++++ TASK INPUTS

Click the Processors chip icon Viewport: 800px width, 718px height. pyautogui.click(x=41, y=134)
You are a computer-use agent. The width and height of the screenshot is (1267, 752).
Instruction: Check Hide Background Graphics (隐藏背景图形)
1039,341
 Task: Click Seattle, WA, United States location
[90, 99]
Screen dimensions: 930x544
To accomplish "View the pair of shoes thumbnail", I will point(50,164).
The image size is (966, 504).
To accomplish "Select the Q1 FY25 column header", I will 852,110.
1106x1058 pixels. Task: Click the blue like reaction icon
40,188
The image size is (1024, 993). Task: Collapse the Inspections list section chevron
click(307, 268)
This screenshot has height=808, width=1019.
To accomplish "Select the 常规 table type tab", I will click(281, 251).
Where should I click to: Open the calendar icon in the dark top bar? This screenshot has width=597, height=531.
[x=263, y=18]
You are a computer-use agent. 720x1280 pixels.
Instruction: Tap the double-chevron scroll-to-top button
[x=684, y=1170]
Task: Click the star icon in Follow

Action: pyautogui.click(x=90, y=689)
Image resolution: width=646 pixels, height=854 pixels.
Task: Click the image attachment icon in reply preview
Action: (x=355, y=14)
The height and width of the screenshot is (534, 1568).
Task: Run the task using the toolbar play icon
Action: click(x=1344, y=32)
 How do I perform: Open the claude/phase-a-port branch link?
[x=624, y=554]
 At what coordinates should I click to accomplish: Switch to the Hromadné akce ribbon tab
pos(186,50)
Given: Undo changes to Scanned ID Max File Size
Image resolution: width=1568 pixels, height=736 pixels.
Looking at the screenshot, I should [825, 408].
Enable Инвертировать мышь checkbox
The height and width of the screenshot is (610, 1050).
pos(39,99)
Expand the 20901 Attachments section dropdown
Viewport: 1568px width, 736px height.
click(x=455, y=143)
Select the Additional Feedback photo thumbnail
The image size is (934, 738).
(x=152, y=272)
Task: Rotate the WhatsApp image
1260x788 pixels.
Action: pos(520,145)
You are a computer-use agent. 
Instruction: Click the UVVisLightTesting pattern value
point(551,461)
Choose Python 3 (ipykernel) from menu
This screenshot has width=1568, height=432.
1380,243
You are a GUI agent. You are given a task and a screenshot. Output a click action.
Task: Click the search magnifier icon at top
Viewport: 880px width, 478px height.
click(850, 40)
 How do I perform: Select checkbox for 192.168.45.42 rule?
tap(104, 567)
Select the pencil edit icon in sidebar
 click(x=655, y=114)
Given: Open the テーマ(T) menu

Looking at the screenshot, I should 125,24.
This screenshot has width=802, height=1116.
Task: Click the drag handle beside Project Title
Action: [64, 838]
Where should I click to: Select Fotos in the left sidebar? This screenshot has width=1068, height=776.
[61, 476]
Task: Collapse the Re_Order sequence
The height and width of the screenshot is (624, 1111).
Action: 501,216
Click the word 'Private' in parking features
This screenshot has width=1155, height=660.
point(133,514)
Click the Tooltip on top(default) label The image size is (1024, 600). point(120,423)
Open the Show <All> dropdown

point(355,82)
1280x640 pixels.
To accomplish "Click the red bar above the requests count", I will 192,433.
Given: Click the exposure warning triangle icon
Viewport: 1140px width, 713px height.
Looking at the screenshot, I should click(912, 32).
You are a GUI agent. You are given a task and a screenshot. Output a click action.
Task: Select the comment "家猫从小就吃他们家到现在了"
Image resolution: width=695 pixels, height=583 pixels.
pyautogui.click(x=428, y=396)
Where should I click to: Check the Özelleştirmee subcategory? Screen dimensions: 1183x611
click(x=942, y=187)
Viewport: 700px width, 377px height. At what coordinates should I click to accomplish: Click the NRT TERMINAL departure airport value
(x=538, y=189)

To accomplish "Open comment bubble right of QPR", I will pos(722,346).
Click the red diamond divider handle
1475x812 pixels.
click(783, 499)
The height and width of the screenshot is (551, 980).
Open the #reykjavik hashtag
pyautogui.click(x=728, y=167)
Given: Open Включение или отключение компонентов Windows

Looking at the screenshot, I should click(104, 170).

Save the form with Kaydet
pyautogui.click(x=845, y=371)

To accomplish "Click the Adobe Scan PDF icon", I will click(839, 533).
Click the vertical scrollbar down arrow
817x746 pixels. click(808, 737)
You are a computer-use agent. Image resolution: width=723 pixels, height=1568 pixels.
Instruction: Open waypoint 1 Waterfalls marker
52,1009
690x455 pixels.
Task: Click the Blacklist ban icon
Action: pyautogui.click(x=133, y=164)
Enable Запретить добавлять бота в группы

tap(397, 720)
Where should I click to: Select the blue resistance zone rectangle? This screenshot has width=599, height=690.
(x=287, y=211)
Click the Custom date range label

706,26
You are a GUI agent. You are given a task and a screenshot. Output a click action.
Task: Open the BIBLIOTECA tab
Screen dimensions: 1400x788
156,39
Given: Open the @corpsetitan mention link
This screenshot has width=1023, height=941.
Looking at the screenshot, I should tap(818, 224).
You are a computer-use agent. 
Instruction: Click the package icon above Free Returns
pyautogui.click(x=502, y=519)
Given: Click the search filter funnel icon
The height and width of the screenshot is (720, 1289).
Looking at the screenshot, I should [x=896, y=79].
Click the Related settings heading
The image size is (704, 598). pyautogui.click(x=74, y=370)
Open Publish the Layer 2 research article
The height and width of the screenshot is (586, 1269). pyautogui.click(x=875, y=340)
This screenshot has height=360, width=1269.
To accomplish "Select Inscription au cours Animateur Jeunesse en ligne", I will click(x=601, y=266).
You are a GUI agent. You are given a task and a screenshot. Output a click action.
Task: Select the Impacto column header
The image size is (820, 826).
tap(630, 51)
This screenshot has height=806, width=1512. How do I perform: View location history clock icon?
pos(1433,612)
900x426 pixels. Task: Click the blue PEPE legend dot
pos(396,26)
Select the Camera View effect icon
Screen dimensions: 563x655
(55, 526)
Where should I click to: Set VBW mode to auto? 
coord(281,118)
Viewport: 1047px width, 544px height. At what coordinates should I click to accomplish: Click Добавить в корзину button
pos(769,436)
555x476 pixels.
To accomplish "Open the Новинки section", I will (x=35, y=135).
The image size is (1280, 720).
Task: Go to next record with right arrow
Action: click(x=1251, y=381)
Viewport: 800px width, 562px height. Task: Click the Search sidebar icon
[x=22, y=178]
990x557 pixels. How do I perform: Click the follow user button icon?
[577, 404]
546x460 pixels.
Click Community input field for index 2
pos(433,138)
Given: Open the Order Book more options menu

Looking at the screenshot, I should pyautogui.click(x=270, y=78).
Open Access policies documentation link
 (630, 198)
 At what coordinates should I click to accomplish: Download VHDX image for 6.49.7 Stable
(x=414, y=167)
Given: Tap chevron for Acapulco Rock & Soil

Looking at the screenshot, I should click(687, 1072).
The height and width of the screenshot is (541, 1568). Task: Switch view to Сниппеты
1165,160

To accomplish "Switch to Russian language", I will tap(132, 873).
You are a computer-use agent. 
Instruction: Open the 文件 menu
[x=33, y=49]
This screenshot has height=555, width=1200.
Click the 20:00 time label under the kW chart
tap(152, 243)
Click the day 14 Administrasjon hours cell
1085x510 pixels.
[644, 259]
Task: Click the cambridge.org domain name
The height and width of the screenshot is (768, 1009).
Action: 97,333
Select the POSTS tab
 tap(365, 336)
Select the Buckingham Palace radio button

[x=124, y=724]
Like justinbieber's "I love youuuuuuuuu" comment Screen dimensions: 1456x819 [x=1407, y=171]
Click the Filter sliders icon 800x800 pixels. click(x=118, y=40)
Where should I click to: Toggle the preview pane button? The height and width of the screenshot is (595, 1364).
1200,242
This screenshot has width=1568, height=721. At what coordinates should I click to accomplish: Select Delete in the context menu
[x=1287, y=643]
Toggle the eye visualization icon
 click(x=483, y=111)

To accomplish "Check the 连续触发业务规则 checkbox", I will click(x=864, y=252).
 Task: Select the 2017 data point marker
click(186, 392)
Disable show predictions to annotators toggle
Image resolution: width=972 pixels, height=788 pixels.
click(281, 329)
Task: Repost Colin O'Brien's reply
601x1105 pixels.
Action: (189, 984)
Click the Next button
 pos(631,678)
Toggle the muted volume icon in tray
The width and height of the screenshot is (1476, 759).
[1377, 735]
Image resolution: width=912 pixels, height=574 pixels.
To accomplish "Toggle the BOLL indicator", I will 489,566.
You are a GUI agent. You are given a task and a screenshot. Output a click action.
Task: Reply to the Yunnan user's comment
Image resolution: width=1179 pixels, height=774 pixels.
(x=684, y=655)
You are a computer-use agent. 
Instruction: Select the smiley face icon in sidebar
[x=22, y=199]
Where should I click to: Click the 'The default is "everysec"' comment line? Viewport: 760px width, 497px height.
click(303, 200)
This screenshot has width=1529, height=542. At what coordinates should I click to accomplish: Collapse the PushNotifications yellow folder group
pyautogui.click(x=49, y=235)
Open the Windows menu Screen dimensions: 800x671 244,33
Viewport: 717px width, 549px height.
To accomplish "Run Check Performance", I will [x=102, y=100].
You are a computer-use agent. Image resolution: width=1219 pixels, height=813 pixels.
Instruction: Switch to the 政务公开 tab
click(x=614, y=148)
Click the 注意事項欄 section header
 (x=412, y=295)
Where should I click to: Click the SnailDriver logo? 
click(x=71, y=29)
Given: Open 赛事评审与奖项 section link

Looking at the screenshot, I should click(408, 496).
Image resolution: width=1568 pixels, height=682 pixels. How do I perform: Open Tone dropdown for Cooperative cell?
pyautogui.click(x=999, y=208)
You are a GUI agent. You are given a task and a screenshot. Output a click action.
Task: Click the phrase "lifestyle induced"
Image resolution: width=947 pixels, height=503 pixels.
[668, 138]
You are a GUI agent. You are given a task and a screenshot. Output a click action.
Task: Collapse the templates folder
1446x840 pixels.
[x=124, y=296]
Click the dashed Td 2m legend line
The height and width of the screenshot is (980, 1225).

++++++++

_TASK BRIEF_
Your answer should consist of copies of the lines above that include the string "column".

_WORKED SOLUTION_
To accomplish "Select the Q1 FY25 column header", I will 852,110.
Task: Select the Impacto column header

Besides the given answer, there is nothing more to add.